The deficit is driven largely by projected increases in spending. In particular, the government will spend $354 million more in 2021/22 than last year, with total spending topping $10.6 billion. On a per-person basis, the province plans to spend $13,597 this year (an increase of $453 over last year).
The deficit will cause the province’s debt to rise to $14.1 billion this year, an increase of $241 million over last year. The government expects debt to continue growing for at least the next two years due to ongoing deficits. However, economic growth is anticipated to exceed the growth in debt, meaning the province’s debt as a share of its economy is projected to decline, from 36.4 per cent this year down to 35.4 per cent in 2023/24.
Despite the province’s relatively good fiscal position (compared to other Atlantic provinces), deficits and debt will continue to have consequences for New Brunswickers.

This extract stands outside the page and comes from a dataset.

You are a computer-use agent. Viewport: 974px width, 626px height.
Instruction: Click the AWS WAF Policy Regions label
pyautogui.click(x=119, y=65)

In particular, interest on the government’s debt will top $655 million this year, which breaks down to $838 per person. These interest payments continue to divert money away from other important priorities such as health care, education and tax relief.
In this respect, the budget fails to address some of the province’s long-term challenges. Remember, deficit spending today increases the chances that taxes will be raised to pay for the resulting debt interest tomorrow.
As we wrote recently, New Brunswick also struggles to attract businesses and newcomers, partly due to the province’s relatively high taxes. The risk of higher tax rates from ongoing deficit-spending is one reason the government should return to budget balance as soon as possible. The combination of weak projected economic growth and an aging population will only add pressure on provincial finances in the years ahead. Again, today’s budget does not address these longer-term issues, which will require attention to create the conditions for jobs and prosperity in the future.
New Brunswick’s budget continues a theme witnessed all across Canada this year—deficits, debt and increased government spending. While the Higgs government has shown greater spending restraint than other governments in Atlantic Canada, high taxes and other economic challenges should be addressed going sooner rather than later.